La producción literaria de esta generación —en particular el teatro de Sánchez— resulta hoy una fuente histórica invaluable para comprender la vida cotidiana y las desigualdades de aquella Argentina que se presentaba al mundo como “granero del mundo” y “potencia agroexportadora”. Frente a la visión oficial de prosperidad y progreso, estas obras revelaron la otra cara del proyecto modernizador: la exclusión, la pobreza, el trabajo infantil y la desprotección de los sectores populares. En ese sentido, Canillita y otras piezas como M’Hijo el dotor (1903), En familia (1905) o Barranca abajo (1908) expusieron las tensiones entre las aspiraciones de ascenso social, la pérdida de los valores tradicionales y el desencuentro entre las clases.
A través de estos textos, los autores del 900 se convirtieron —quizás sin proponérselo— en cronistas críticos de su tiempo. Sus obras permiten observar la estructura social, los modos de vida, las contradicciones morales y las desigualdades que las estadísticas oficiales o los discursos políticos tendían a ocultar. La literatura, en este sentido, se transforma en un testimonio histórico que ilumina las zonas silenciadas del progreso.
La elección del 7 de noviembre como día conmemorativo no solo recuerda el nacimiento de la figura literaria del canillita, sino que también visibiliza un fenómeno social más amplio: el trabajo infantil y la precarización laboral en una sociedad que proclamaba modernidad y desarrollo. La figura del canillita simboliza a miles de niños y jóvenes que debían incorporarse tempranamente al mundo del trabajo para contribuir a la subsistencia familiar, mostrando la brecha entre la imagen idealizada de la Argentina próspera y la realidad de los sectores populares.
Asimismo, el canillita representa un vínculo esencial entre la prensa y el pueblo. En una época en que los diarios eran la principal fuente de información, su tarea resultaba clave para la circulación de las ideas, la formación de la opinión pública y la democratización del conocimiento. El canillita era, en ese sentido, el mediador entre la palabra impresa y la sociedad, entre la noticia y el ciudadano común.
Con el paso del tiempo, la expansión de los kioscos de diarios y, más recientemente, la digitalización de la información, transformaron profundamente esta figura. Sin embargo, el canillita persiste como símbolo de trabajo, esfuerzo y comunicación popular, y como memoria viva de una Argentina que también se construyó desde las veredas, los barrios y las voces anónimas que llevaron la palabra impresa al pueblo.
Recordar cada 7 de noviembre el Día del Canillita implica no solo reconocer la dignidad del trabajo y la función social de la prensa, sino también revisar críticamente la narrativa de la “Argentina potencia”. Las obras de la Generación del 900 desmantelaron esa imagen triunfalista al mostrar que el “progreso económico” convivía con una profunda desigualdad estructural. Mientras el país se presentaba ante el mundo como modelo de modernización y abundancia, miles de familias sobrevivían en condiciones precarias, sin acceso equitativo a la educación, la salud ni los derechos laborales.

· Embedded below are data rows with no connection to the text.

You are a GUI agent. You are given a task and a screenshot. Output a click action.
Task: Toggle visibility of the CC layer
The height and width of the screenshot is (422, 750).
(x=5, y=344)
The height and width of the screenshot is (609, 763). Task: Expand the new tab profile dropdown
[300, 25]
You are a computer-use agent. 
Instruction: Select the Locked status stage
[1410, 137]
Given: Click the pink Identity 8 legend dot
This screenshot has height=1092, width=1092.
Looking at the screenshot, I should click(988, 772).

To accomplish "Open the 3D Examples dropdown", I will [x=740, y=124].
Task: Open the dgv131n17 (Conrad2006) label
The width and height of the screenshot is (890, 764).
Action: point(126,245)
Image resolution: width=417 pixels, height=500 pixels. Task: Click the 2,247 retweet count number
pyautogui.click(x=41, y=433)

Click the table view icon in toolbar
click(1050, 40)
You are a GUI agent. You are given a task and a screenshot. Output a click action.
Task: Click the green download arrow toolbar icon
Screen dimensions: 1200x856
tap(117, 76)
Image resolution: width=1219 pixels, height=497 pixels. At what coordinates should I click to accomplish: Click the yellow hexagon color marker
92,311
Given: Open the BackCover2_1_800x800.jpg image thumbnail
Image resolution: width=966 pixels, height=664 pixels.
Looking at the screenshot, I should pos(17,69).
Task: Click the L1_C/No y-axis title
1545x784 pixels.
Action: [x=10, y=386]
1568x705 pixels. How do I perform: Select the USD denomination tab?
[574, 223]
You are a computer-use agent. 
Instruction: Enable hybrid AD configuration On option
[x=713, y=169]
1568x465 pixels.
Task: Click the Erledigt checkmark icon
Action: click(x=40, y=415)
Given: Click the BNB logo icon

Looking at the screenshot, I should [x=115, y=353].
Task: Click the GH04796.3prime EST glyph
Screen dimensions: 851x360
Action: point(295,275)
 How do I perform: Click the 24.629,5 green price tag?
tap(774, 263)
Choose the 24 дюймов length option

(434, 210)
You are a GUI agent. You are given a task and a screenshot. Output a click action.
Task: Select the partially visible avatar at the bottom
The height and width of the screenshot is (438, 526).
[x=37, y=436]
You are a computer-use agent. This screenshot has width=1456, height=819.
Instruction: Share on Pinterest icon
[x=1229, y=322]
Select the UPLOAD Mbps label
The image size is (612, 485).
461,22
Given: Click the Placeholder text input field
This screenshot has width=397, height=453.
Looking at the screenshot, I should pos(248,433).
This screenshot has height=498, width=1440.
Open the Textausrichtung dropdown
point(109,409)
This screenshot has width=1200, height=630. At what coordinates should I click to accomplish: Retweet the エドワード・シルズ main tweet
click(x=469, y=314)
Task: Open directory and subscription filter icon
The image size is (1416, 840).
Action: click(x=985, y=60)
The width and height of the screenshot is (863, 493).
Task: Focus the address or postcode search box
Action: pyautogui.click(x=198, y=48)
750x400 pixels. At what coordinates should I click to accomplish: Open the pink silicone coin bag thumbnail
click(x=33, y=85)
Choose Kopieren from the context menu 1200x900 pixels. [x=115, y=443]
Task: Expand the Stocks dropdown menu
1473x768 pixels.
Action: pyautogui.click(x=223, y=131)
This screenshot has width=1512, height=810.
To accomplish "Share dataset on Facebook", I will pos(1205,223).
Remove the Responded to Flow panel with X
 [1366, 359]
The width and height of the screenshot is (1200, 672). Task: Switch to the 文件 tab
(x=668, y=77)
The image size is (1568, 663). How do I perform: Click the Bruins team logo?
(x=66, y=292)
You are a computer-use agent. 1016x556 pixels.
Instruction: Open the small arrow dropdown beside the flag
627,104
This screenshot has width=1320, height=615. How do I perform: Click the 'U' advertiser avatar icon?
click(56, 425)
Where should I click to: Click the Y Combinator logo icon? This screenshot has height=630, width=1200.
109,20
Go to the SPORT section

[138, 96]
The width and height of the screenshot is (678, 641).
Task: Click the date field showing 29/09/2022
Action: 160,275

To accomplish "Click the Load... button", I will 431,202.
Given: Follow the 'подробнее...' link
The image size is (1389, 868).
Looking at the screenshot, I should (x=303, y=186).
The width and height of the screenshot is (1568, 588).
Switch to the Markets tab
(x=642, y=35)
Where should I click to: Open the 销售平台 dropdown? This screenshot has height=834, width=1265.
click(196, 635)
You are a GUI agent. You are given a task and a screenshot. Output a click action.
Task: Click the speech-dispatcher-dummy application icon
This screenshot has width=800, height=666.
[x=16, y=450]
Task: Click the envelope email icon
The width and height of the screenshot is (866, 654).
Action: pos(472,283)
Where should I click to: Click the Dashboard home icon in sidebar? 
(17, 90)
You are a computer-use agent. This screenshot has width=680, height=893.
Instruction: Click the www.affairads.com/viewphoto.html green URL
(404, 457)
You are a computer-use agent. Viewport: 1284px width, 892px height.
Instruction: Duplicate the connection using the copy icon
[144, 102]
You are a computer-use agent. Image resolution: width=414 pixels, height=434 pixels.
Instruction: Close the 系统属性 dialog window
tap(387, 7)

En ese contraste —entre el “esplendor exportador” y la marginalidad social— reside la vigencia de Canillita y de toda una literatura que, más allá de su valor estético, constituye una fuente histórica de resistencia y denuncia. Mirar hoy a través de esos textos es reconocer que la historia argentina no solo se escribe desde los grandes discursos del poder, sino también desde las voces humildes que, como los canillitas, hicieron oír su palabra en medio del “ruido” del progreso.
(*) Maximiliano Martínez es profesor, licenciado y magister en Historia. Es docente en la Facultad de Filosofía, Humanidades y Artes de la UNSJ.